Nova York, 26 (AE-AP) - Uma combinação de notícias ruins dos dois lados do Atlântico provocou uma alta dos juros nos Estados Unidos e derrubou as cotações da moeda única européia, o euro, para a menor cotação desde seu lançamento no dia 1º de janeiro.
No lado europeu, o que preocupou os investidores foram as notícias de que a União Européia tornou mais flexíveis as regras de austeridade fiscal, o que abalou a confiança dos investidores na moeda. No fim da noite da terça-feira a Comissão Européia decidiu permitir que a Itália não cumpra a meta de manter o déficit no orçamento em 2,0% do Produto Interno Bruto (PIB), permitindo que esse déficit seja de 2,4% do PIB italiano este ano.
Segundo economistas, essa decisão poderia levar todos os 11 países da União Européia a relaxar sua disciplina fiscal. A uniformização dos orçamentos e a adoção de uma disciplina fiscal comum foi o que permitiu à União Européia funcionar. "Sem um forte compromisso com as metas fiscais, a tensão pode crescer dentro da Comunidade", disse um economista em Londres.

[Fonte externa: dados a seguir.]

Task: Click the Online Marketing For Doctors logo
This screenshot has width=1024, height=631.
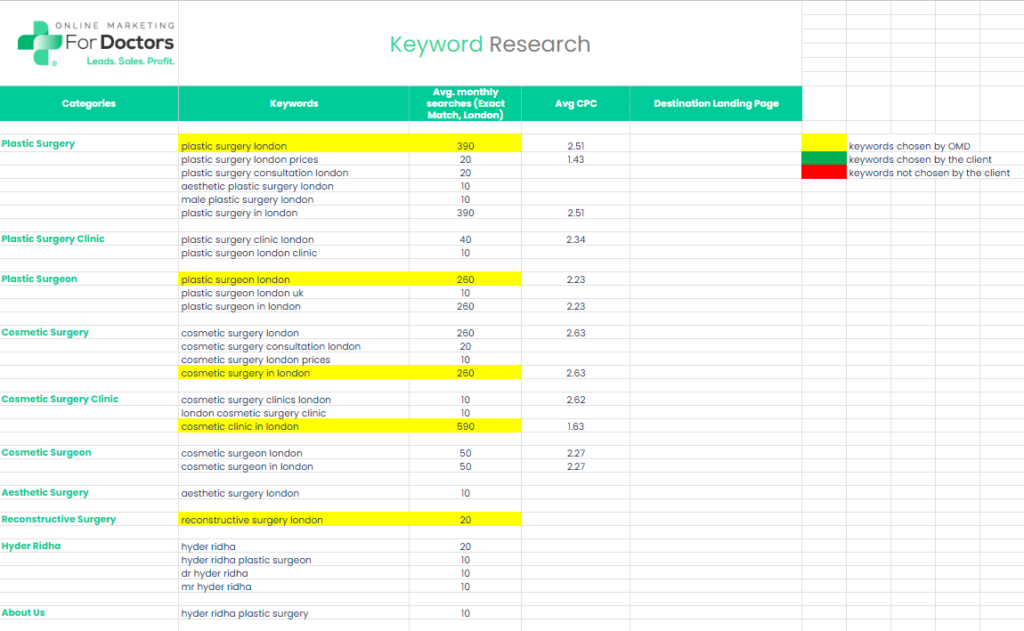Action: [96, 43]
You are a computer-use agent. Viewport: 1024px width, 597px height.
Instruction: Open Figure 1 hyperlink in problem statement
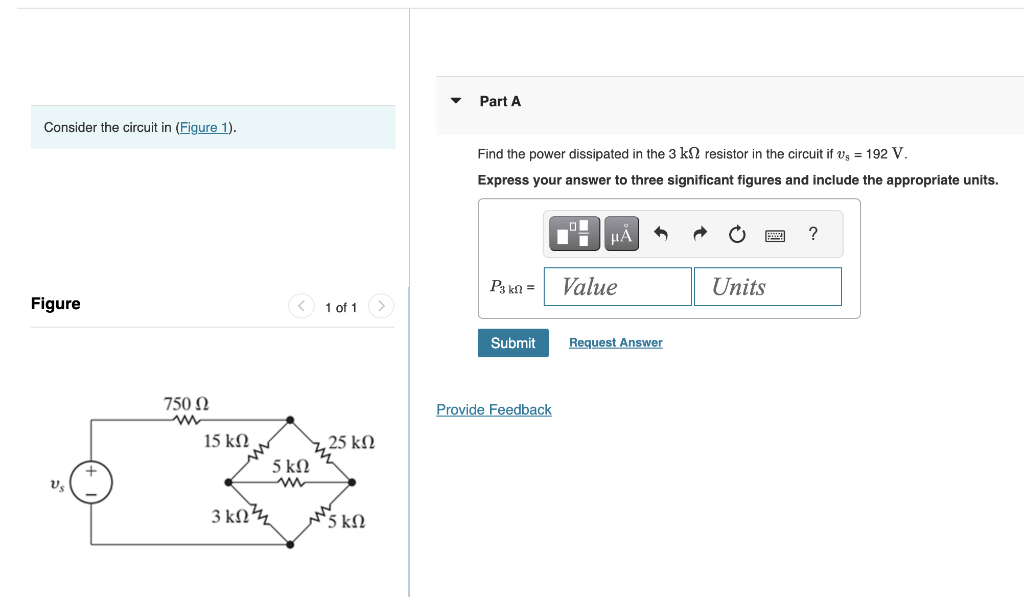click(203, 127)
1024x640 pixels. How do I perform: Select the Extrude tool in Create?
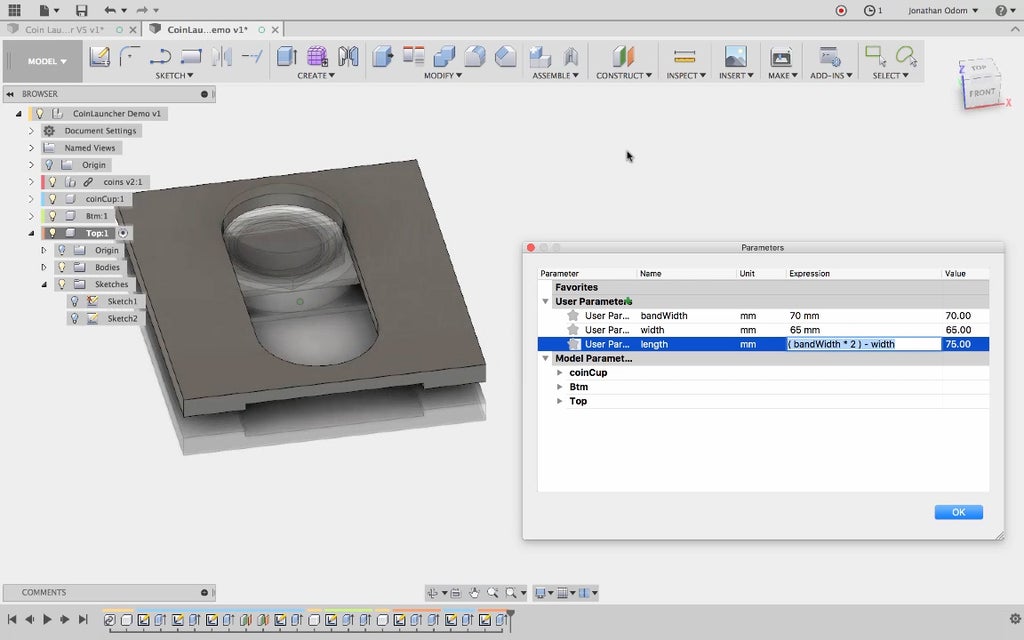click(x=287, y=57)
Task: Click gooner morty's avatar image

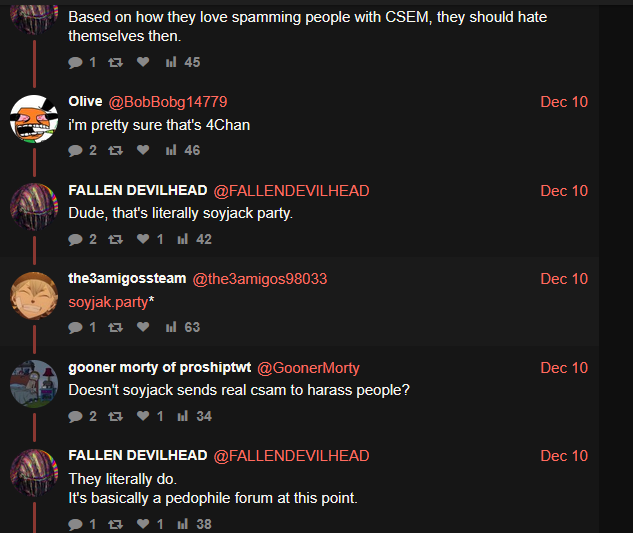Action: coord(34,384)
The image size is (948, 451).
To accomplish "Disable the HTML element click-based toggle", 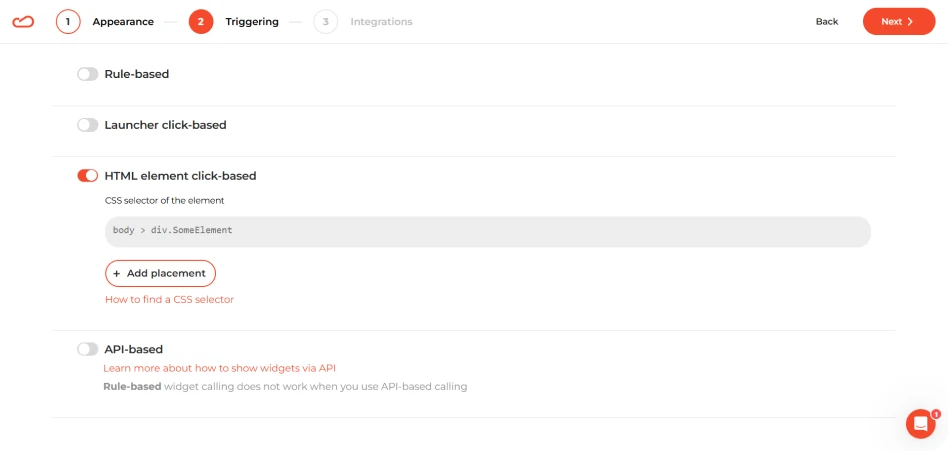I will [88, 176].
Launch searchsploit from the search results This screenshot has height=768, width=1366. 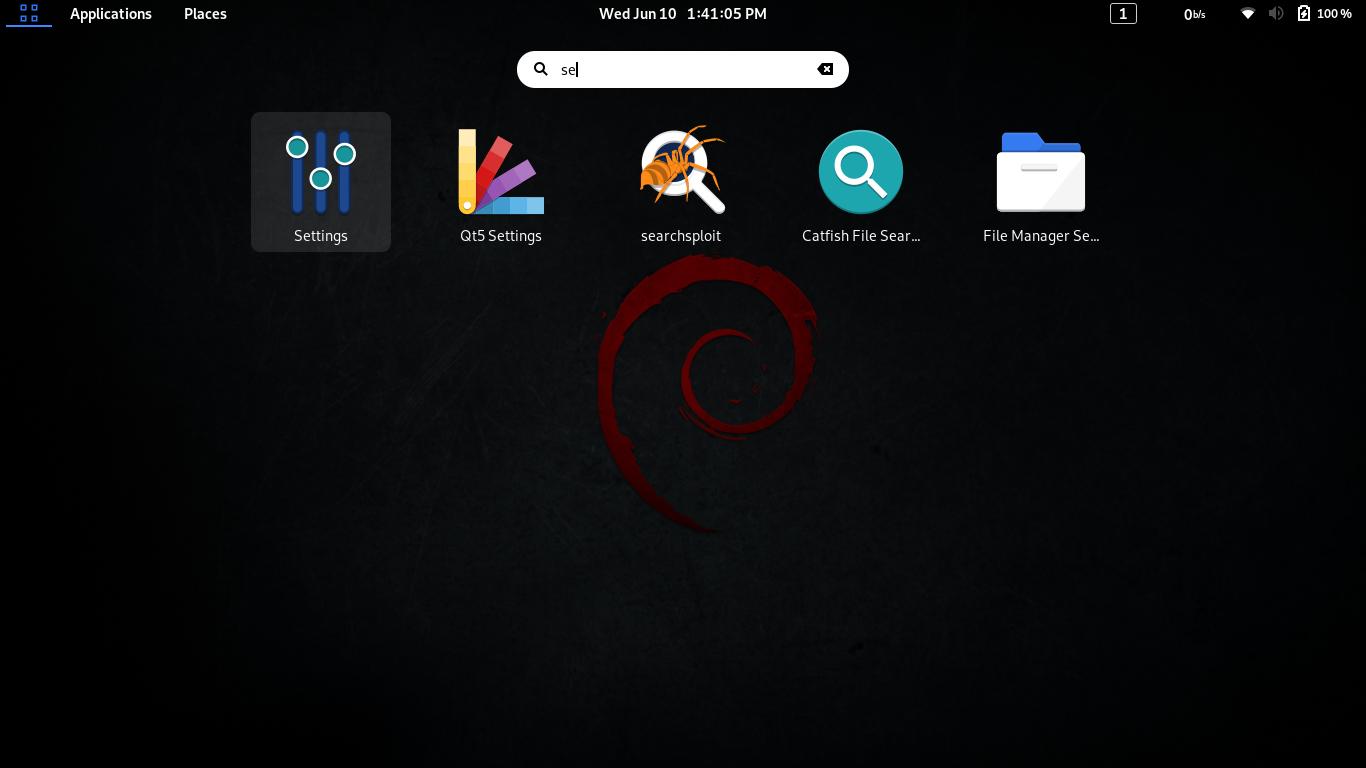(x=681, y=182)
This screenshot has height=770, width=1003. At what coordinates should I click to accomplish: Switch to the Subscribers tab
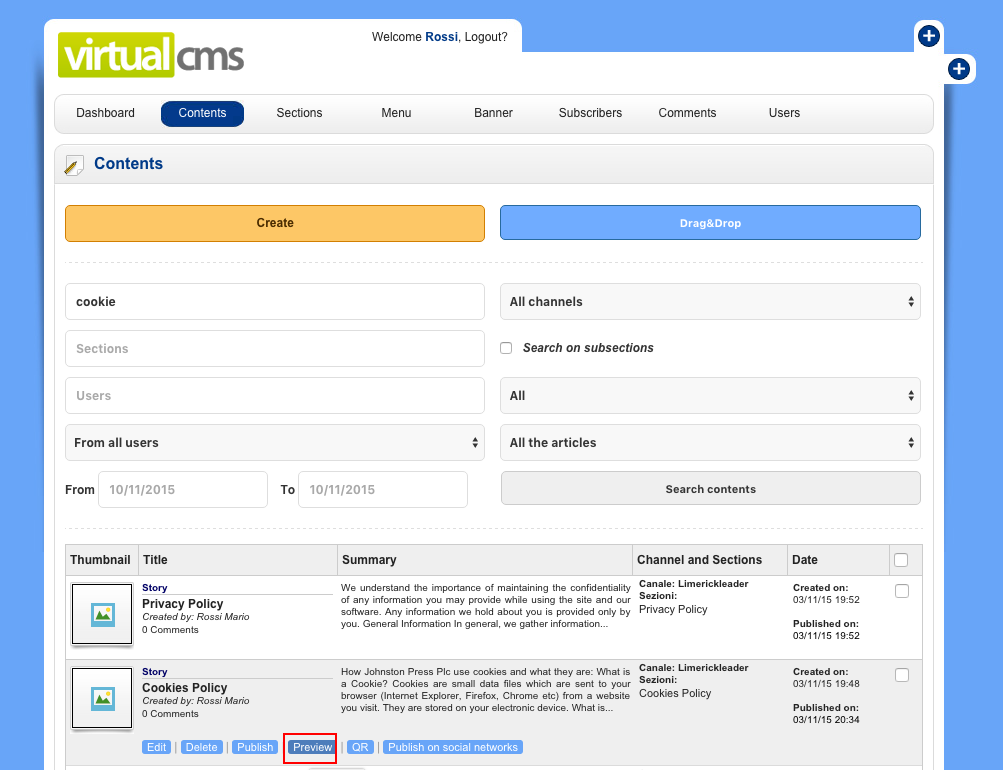point(590,113)
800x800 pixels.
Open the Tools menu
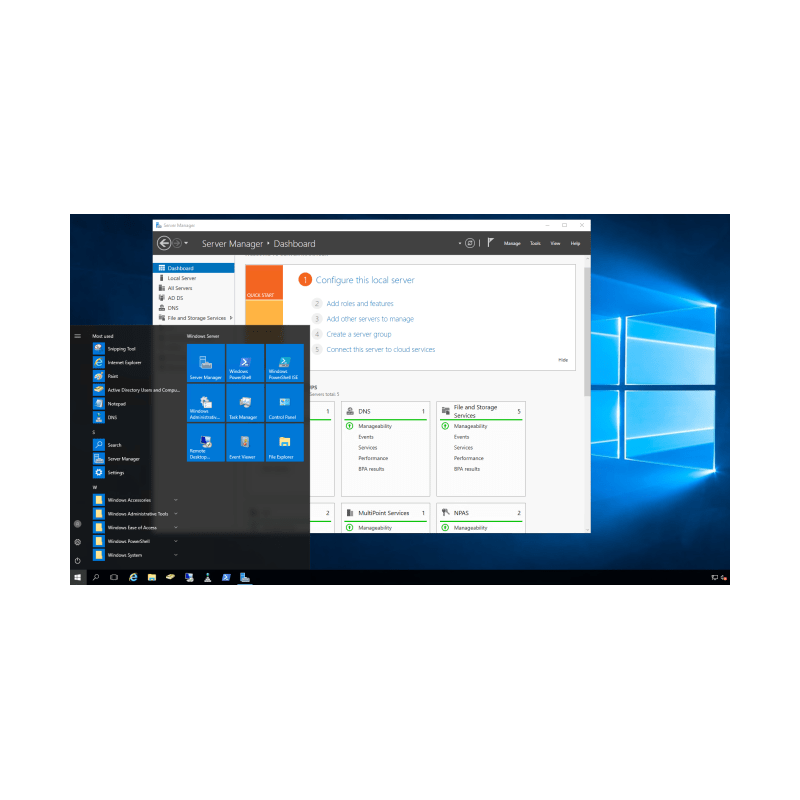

O efeito da decisão da terça-feira sobre os mercados hoje foi devastador. O euro chegou a ser negociado a 1,0463 euros por dólar, uma queda de 1,52% em relação à véspera, sua maior baixa em um único dia. Desde sua introdução, na virada do ano, o euro já acumula uma queda de 10,86%. No fim da tarde em Nova York o euro era negociado a 1,0474 euros por dólar.
A queda do euro fortaleceu o iene em relação à moeda norte-americana. No fim do dia em Nova York o dólar era negociado a 121,88 ienes ante os 122,25 da véspera.
O desempenho ruim do euro vem sendo provocado pelas perspectivas negativas para a economia européia como um todo. Os principais países da Zona do Euro têm mostrado baixos índices de crescimento e desemprego elevado nos últimos anos, ao passo que os Estados Unidos têm registrado um crescimento econômico constante nos últimos nove anos e os menores níveis de desemprego dos últimos 29 anos.
Segundo analistas, o fato de os Estados Unidos estarem crescendo a uma taxa mais acelerada que o resto do mundo deverá fazer com que o euro e o dólar sejam negociados ao par nos próximos meses.